• **Direction 1**: Please list every mean requests-per-second figure reported in the HAProxy post below.

• **Text shown**:
30% overhead using HAProxy?

Hello,

I’m using HAProxy to front a simple node application, using the following acl/backend configuration:

acl acl_myapp hdr(host) -i myapp.service.consul

use_backend backend_myapp if acl_myapp

backend backend_myapp
    balance roundrobin
    option  httpchk GET /health
    server  10.134.20.234_31005 10.134.20.234:31005 maxconn 128  weight 100  check

I am running an ApacheBench test against the application to test the max requests/sec I can achieve with my app. I am running ab with 300 concurrent requests, and a total of 6000 requests.

When I run ab against my application directly, on port 31005, for example:

ab -n 6000 -c 300 -k "http://10.134.20.234:31005/"

I see numbers like

Requests per second:    1053.19 [#/sec] (mean)
Requests per second:    1104.31 [#/sec] (mean)
Requests per second:    1069.48 [#/sec] (mean)

However, when I go via HAProxy via setting host header, i.e.

ab -H "Host: myapp.service.consul" -n 6000 -c 300 -k "http://10.134.20.234/"

I see numbers like

Requests per second:    699.89 [#/sec] (mean)
Requests per second:    752.43 [#/sec] (mean)
Requests per second:    747.10 [#/sec] (mean)

Which is around 300 req/sec worse than when going direct to the application.

• **Records provided**:
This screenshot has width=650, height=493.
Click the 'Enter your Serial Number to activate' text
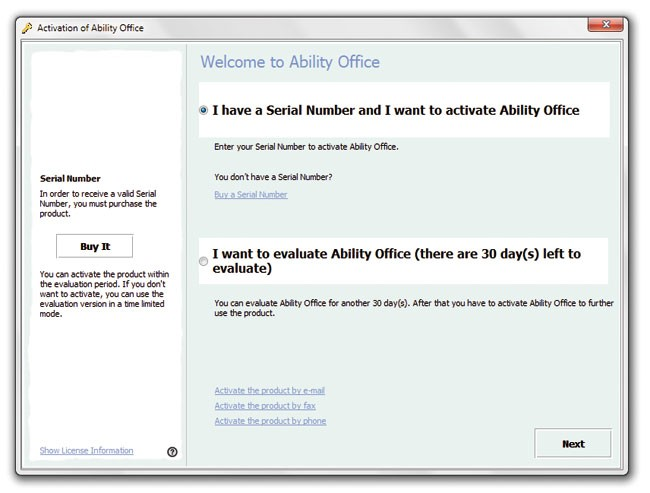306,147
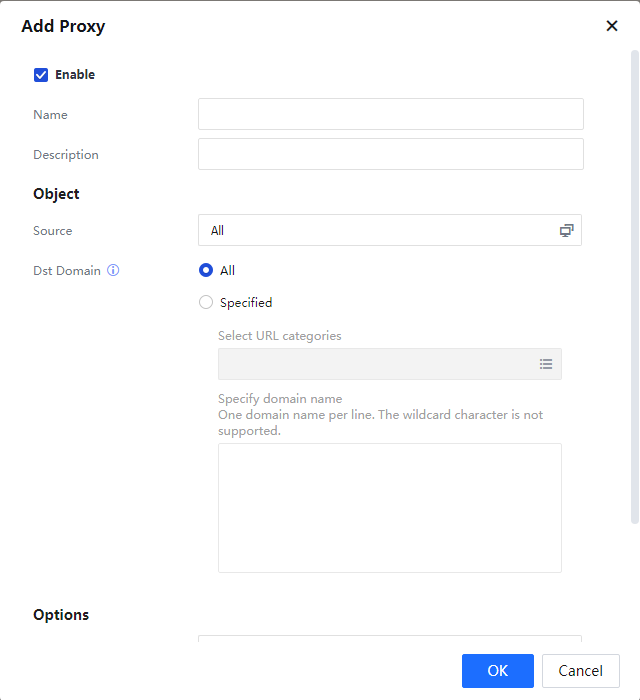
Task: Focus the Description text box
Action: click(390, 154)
---
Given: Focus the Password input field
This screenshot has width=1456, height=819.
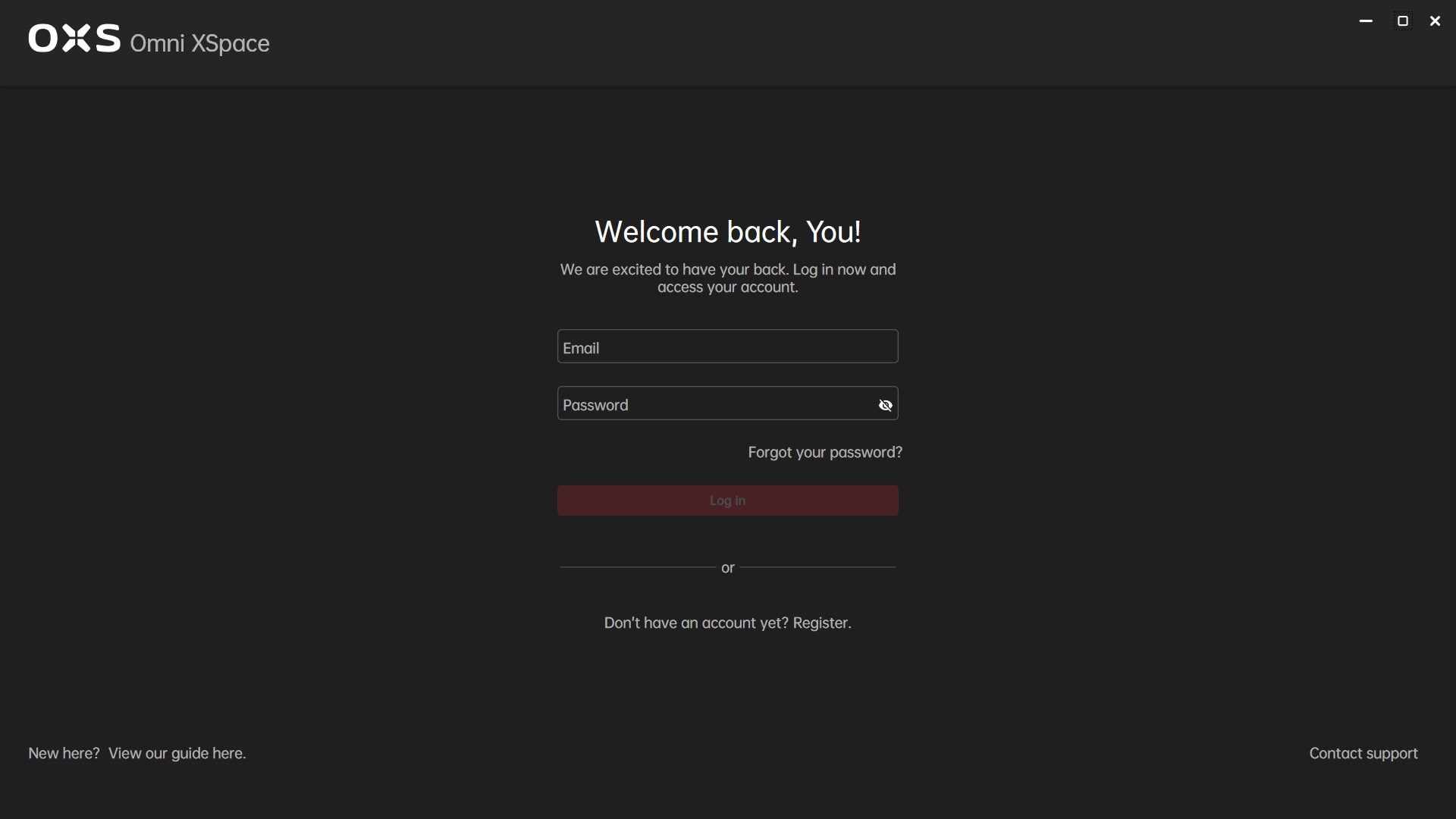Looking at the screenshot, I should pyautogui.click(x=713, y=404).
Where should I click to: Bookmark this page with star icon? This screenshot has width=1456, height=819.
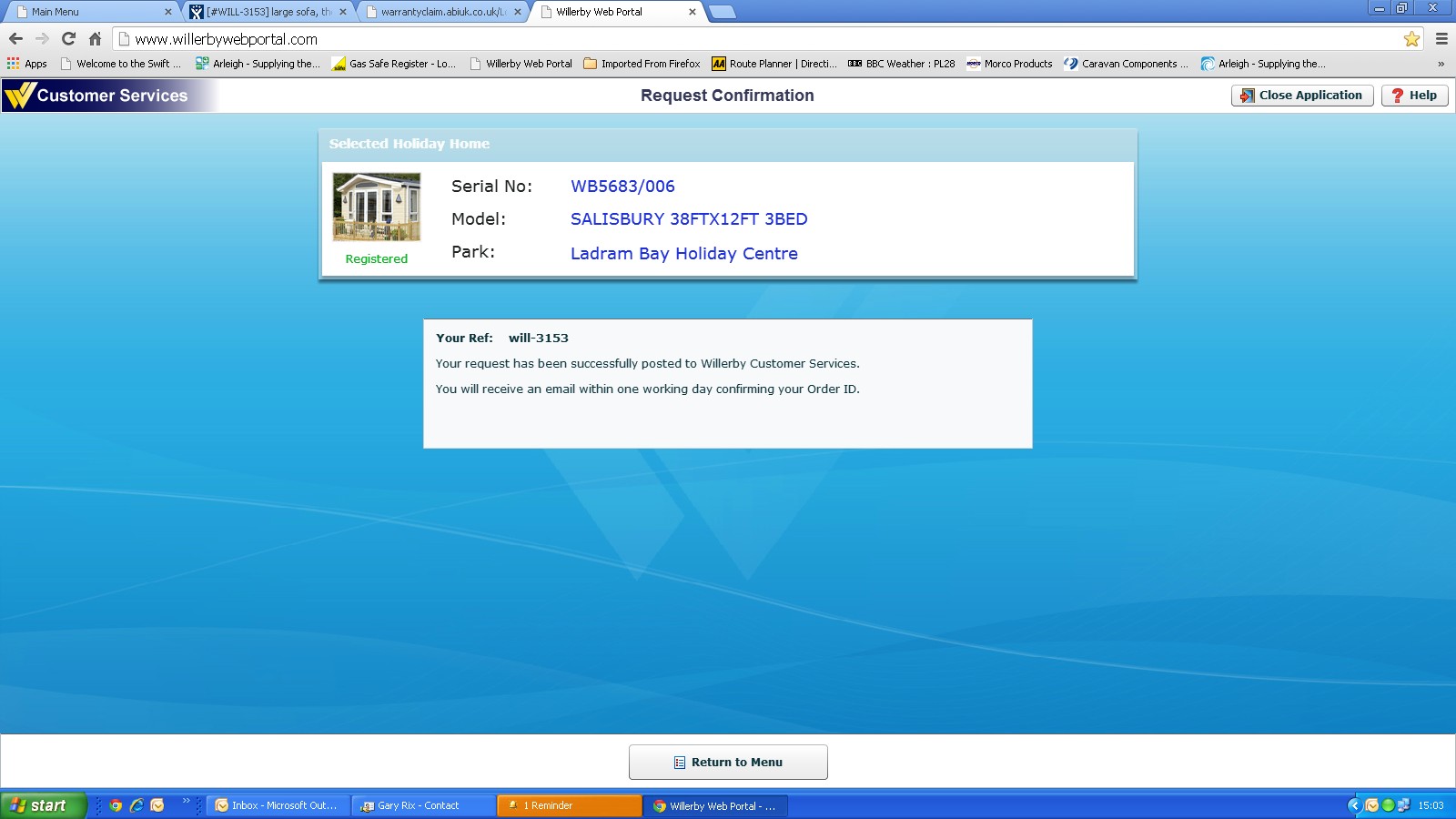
---
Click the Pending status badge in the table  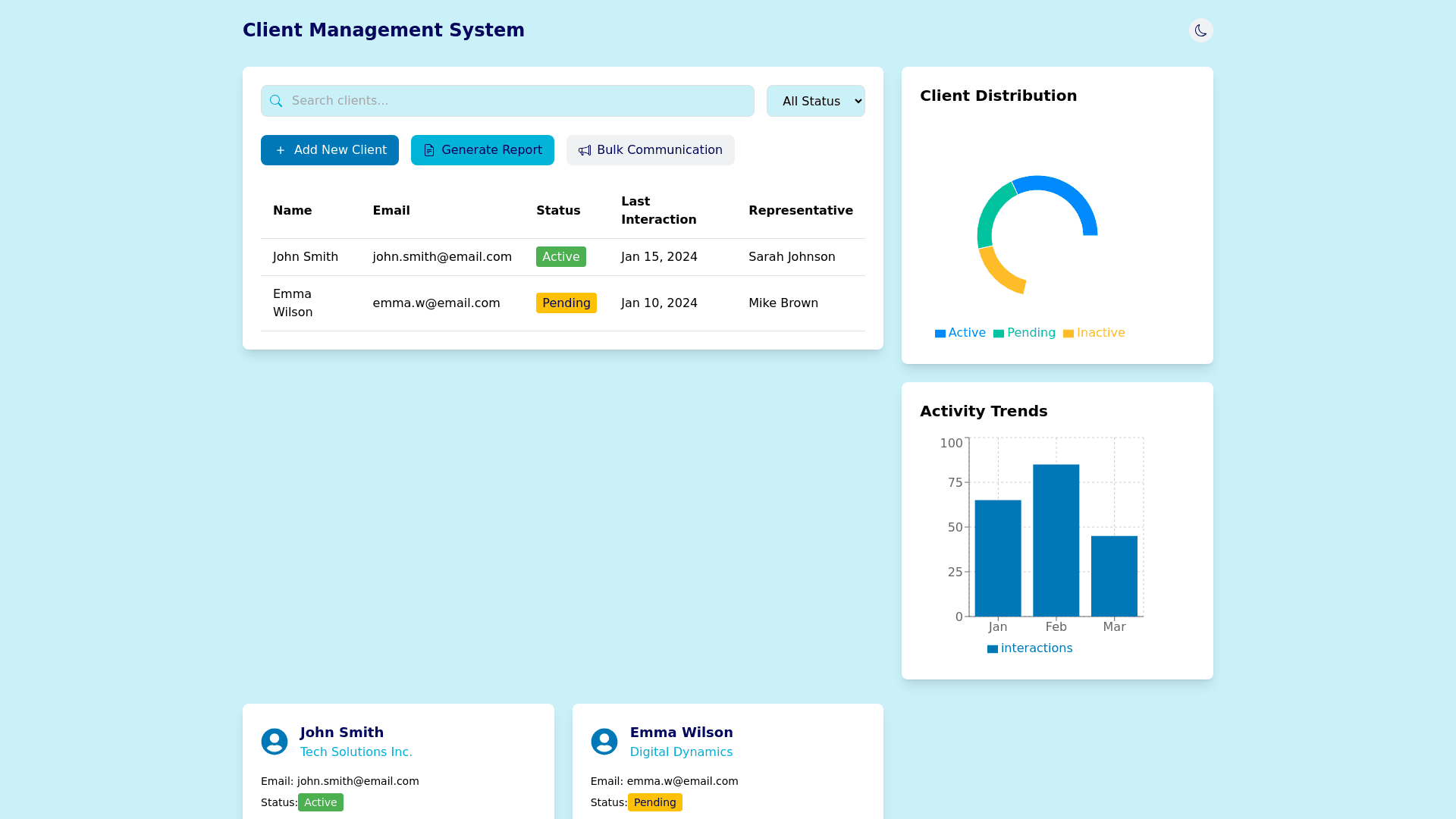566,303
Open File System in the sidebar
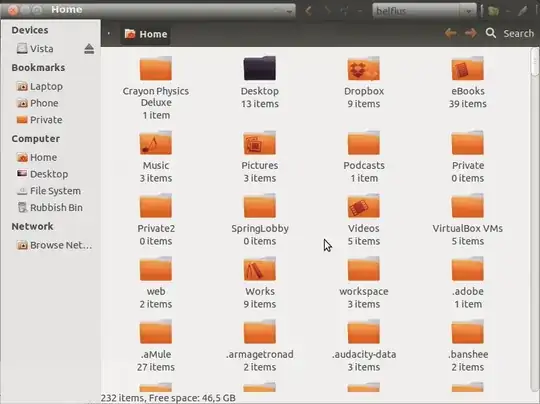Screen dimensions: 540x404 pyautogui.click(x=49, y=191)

• **Direction 2**: Return each line of the rows above that contains the word "Focus"; case counts.

• **Expected answer 1**:
1053.19
1104.31
1069.48
699.89
752.43
747.10

• **Expected answer 2**:
Task: Focus the Description text box
Given: Focus the Password input field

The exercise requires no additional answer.